Valquíria
Passos cansados de uma donzela diáfana. Parou e olhou para o mendigo, estirado no chão; ele não a via, e não só por estar adormecido: no sonho, que ainda era vida, achava-se preso em uma redoma de cristais rachados; pelas ranhuras, entrava uma luz ébria que não era capaz de identificar.
A valquíria desistiu e tomou outro rumo, levitando devagar sobre o trânsito na ponte; seis e meia, ou dezoito e trinta, luzes e placas na escuridão, auge da angústia numerada, estática e rumorosa. Brunhild, que se movia livremente, e invisível aos blocos metálicos, estaria livre desse arrasto? Emigrara para o sul, última de sua estirpe, na esperança de encontrar um guerreiro para reconstruir o Valhala; contudo, as vozes do abismo a engoliam outra vez: cá como lá, nenhum homem de valor.

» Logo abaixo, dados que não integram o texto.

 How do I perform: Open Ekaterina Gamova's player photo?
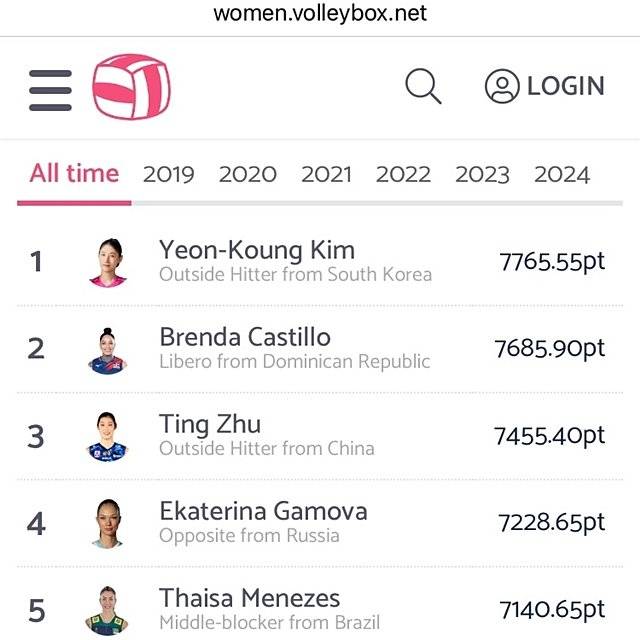(108, 523)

Odin, esquecido, desaparecera. Os saguões do Valhala haviam se esvaído entre as batidas metálicas e os latidos de um cão entre correntes. Esse teria sido o verdadeiro Ragnarok? Ainda aguardava o crepúsculo; impossível que já tivesse se concretizado. Tinham-na esquecido, deixado para trás? Como, se não vira a batalha final? De qualquer forma esta devia ter acontecido, pois todos os guerreiros estavam mortos e suas almas já haviam sido recrutadas e desaparecido.

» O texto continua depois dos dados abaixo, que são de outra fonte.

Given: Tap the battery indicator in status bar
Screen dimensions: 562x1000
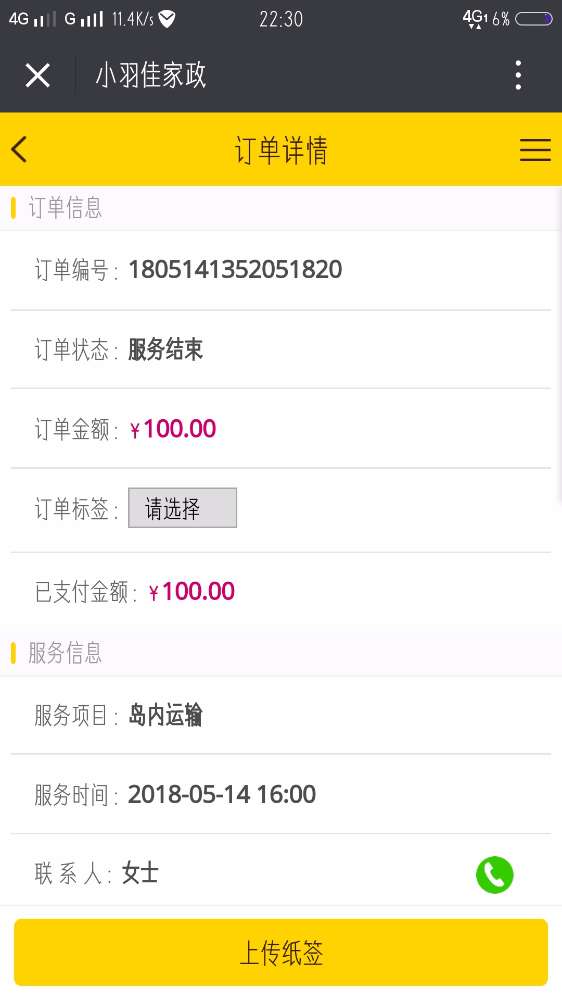Looking at the screenshot, I should pyautogui.click(x=533, y=18).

Pousou em um terreno baldio e despiu-se, só não largando sua espada. Suas asas cândidas, que já não se moviam, foram cedendo, à medida que perdiam as penas, até despencarem em definitivo. Sua voz mental se perdia em ecos; as penas brancas ficaram sujas de lama.
Por fim largou a lâmina, que ainda cortava, e se calou, perdendo os sentidos. Acordou não soube quanto tempo transcorrido, em uma cama, só porque um despertador tocava. Como não se movia, uma mulher veio chamá-la pouco depois:
– Bruna, você vai se atrasar pra aula!